TEXT SHOWN:
******
COLLABORATIVE RESEARCH EAGER: Sum-frequency generation (SFG) vibration study of structure and enzymatic hydrolysis activities of crystalline cellulose in biomass

Abstract:

In order to efficiently convert biomass to other useful chemicals, it is necessary to understand and overcome its recalcitrance to enzymatic deconstruction processes. One key question involved in a biomass study is the correlation between the enzymatic activity and the cellulose structure. Although many experimental studies have been attempted previously to answer this fundamental question, the answer still remains elusive. The difficulty is that it requires molecular analysis of crystalline carbohydrate polymers (cellulose) in an amorphous matrix containing the same organic functional groups. Current analytical methods cannot provide sufficient details about crystalline cellulose in lignocellulosic biomass. In this

EAGER project, the PIs Sunkyu Park from North Carolina State University and Seong H. Kim from Pennsylvania State University will explore the application of sum-frequency generation (SFG) vibration spectroscopy to find the influence of cellulose crystal structure on the enzymatic deconstruction process.

The unique crystal structure of cellulose allows it to demonstrate non-linear optical properties such as SFG which are absent in other biomass components. SFG is a second-order nonlinear

optical response of a system without optical centrosymmetry when it is irradiated with

high-intensity laser pulses. Based on this unique non-linear optical selection rule, amorphous components such as hemicellulose and lignin in biomass cannot generate SFG signals. Thus, SFG can detect the structure of crystalline cellulose in biomass without any chemical isolation and modification of the cellulose. Furthermore, the question of the relation between structure and enzymatic activity can be monitored by following changes in the cellulose SFG response.

There are a number of Broader technical impacts that result from this study. The molecular insights that will be obtained through this research will be valuable information to understand the biomass recalcitrance and develop more efficient biomass conversion processes. Specifically the expected outcomes include: (1) a significant step toward understanding of the crystalline structure of celluloses, (2) new tool development for cellulose characterization without separation, which is sensitive only to crystalline cellulose in lignocellulose biomass, (3) a molecular insight into the relationship between cellulose crystalline structure and enzymatic hydrolysis, and (4) student education in cross-disciplinary areas. This tool, SFG spectroscopy, is expected to be useful for other biomass applications such as cellulose dissolution, biomass thermal conversion, cellulose biosynthesis, etc.
******
DATA RECORDS:

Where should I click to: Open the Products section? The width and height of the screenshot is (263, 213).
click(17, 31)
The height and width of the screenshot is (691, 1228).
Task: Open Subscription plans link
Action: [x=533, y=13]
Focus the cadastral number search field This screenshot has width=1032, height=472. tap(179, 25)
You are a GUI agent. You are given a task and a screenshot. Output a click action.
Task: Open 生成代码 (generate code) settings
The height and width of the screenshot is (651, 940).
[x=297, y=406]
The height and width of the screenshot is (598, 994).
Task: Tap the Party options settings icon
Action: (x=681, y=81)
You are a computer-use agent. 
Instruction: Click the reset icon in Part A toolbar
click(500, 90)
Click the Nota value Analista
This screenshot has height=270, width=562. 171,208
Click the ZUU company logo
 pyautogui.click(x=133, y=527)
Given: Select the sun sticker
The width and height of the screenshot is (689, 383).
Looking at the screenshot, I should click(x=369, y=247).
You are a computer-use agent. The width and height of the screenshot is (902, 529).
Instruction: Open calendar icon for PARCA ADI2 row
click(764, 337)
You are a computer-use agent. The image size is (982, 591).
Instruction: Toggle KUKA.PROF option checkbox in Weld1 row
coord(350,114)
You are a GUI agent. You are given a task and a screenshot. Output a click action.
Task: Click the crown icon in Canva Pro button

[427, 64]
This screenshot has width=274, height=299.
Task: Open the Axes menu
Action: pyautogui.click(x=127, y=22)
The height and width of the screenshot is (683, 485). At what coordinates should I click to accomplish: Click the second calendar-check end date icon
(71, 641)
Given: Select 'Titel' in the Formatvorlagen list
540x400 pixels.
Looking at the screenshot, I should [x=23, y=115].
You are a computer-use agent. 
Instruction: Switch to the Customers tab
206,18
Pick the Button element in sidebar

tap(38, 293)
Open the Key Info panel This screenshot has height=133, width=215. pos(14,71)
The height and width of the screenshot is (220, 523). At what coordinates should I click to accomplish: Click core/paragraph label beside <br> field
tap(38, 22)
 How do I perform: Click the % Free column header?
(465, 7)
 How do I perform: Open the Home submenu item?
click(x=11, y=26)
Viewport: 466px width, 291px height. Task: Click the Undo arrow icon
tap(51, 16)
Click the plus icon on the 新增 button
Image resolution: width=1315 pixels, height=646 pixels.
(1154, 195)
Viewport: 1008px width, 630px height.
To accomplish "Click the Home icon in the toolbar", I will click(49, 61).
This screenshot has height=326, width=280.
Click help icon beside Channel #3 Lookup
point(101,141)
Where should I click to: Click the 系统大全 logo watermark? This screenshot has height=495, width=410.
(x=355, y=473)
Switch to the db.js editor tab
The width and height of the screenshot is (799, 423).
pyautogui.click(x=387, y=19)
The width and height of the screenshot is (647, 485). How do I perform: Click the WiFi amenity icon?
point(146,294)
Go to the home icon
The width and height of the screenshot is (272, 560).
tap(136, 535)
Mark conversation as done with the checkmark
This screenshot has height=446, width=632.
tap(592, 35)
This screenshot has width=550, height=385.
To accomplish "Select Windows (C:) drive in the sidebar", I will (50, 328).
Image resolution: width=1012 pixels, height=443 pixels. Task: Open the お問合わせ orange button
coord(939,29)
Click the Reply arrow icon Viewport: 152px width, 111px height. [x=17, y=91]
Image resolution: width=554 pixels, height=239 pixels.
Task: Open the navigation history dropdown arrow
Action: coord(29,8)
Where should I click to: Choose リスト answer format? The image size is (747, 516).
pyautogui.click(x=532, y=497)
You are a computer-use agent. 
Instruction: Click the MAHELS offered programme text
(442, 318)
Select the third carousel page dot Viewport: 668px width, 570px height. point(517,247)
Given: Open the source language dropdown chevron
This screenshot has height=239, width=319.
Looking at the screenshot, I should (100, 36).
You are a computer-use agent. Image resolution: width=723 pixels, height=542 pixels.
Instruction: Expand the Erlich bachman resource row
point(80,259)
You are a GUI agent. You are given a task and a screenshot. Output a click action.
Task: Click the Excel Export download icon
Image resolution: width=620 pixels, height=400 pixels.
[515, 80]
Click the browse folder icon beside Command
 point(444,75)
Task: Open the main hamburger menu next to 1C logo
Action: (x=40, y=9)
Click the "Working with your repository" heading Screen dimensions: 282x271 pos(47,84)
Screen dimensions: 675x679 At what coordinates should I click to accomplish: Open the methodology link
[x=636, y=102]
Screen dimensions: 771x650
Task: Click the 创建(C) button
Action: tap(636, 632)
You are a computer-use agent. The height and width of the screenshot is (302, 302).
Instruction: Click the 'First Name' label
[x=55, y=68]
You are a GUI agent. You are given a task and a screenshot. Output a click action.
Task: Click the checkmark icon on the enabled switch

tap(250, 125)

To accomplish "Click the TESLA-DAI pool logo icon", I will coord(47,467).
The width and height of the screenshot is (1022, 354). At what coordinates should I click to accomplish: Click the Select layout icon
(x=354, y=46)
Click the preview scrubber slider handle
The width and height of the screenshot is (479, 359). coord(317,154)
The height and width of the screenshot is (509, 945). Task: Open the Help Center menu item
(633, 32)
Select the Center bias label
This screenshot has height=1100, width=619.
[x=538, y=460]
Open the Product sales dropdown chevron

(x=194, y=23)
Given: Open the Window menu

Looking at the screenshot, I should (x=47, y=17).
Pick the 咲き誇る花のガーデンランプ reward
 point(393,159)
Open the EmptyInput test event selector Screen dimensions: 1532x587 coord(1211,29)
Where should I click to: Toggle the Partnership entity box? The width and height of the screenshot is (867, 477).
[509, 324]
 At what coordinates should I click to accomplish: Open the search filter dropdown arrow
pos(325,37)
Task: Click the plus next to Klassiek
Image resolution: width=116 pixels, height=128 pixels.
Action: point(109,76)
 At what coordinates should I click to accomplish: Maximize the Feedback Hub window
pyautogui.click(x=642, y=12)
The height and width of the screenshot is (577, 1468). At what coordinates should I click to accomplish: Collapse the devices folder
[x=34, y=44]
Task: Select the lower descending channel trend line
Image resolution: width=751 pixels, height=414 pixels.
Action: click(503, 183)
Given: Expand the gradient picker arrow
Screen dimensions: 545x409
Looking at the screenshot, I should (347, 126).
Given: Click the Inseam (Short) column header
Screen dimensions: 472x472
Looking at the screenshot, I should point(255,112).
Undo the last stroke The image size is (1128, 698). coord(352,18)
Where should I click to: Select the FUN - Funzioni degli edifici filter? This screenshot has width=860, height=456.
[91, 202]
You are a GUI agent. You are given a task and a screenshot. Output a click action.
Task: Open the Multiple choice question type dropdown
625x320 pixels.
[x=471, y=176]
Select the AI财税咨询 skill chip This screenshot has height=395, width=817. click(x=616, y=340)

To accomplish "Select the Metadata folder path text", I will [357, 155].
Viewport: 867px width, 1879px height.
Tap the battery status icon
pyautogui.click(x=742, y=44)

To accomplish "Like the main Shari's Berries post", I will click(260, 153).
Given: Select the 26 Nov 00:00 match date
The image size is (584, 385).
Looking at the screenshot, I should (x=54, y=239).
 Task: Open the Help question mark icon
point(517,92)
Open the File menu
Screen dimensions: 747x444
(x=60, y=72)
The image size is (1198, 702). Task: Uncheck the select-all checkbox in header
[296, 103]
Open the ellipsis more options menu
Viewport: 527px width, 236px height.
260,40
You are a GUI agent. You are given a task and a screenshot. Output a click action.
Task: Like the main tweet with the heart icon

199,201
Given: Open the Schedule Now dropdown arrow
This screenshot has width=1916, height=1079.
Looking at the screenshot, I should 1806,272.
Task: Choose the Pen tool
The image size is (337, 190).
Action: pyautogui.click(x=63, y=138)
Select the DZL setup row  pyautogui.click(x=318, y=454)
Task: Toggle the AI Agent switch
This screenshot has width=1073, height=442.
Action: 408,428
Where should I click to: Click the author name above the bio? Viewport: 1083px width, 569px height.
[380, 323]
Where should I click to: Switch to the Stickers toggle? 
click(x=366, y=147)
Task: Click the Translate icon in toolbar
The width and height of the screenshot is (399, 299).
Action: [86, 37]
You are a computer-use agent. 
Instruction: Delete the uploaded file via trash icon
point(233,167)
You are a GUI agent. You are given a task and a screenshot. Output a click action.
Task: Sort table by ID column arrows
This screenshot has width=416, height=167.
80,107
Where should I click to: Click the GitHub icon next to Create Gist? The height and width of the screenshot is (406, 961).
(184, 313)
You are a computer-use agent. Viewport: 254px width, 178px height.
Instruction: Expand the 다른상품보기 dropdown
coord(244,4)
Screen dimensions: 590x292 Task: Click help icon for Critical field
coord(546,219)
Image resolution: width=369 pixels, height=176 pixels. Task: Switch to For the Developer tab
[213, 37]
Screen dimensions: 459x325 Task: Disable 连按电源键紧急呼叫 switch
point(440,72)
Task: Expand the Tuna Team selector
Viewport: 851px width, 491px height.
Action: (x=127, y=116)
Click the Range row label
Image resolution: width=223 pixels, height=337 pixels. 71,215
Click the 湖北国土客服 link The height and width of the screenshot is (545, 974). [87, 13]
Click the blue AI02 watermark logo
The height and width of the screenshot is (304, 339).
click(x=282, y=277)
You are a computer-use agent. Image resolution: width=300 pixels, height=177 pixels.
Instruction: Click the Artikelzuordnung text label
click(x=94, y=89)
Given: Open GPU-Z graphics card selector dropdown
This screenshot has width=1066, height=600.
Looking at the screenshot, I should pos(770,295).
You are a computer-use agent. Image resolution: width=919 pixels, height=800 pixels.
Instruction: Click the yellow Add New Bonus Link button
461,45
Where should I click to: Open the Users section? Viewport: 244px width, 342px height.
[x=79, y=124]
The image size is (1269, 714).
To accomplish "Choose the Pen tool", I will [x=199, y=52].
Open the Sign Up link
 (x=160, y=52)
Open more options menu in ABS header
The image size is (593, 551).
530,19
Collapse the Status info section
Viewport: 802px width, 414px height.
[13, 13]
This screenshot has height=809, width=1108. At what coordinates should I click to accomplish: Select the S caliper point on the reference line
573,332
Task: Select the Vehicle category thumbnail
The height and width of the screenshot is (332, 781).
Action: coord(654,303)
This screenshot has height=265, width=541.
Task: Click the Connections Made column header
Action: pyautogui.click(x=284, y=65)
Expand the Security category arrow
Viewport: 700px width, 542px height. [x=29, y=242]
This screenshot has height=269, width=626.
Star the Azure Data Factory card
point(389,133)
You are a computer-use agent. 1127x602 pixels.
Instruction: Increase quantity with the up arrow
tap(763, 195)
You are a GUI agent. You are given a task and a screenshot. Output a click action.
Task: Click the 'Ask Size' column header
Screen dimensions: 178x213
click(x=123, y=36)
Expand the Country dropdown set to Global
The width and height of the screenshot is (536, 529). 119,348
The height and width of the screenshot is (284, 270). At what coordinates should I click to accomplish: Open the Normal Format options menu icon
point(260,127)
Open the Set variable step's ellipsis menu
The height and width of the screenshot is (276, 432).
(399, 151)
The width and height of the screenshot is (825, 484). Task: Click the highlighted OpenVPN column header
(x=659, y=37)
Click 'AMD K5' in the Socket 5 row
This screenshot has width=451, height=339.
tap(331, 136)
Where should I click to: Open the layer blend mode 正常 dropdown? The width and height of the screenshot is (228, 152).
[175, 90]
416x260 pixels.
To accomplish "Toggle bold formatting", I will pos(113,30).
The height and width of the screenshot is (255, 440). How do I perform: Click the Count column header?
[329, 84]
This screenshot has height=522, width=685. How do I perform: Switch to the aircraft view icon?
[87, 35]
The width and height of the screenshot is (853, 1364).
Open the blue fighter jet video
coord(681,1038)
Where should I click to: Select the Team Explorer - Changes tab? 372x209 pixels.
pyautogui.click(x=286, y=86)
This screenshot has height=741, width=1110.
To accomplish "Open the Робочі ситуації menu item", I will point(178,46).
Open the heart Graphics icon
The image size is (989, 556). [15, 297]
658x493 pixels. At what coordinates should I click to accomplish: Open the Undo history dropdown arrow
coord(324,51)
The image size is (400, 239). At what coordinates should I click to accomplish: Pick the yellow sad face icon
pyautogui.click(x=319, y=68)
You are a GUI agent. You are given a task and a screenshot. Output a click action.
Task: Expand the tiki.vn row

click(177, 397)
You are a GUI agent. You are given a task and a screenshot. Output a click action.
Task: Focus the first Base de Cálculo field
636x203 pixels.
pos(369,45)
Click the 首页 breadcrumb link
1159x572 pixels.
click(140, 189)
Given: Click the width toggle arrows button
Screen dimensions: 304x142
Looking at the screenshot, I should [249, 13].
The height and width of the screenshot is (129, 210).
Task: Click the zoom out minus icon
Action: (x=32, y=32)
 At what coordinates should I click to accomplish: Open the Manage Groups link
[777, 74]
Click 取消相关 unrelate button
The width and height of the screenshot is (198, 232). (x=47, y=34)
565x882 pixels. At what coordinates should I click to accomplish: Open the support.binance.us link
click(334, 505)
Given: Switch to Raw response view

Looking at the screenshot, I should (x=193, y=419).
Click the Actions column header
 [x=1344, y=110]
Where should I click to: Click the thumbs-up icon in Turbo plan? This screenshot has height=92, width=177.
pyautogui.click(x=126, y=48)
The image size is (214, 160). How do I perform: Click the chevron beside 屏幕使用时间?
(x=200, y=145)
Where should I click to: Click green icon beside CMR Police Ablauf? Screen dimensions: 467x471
******
TRY IT:
Decide whether each statement agrees with the abstract on the SFG study of cellulose. Answer yes or no for each and quote the words from the abstract that settle it.
1. Hemicellulose and lignin in biomass produce SFG signals.
2. SFG can detect the structure of crystalline cellulose in biomass without chemically isolating it.
3. Sunkyu Park is from Pennsylvania State University.

EXERCISE SOLUTION:
1. No: "amorphous components such as hemicellulose and lignin in biomass cannot generate SFG signals."
2. Yes: "SFG can detect the structure of crystalline cellulose in biomass without any chemical isolation and modification of the cellulose."
3. No: "the PIs Sunkyu Park from North Carolina State University"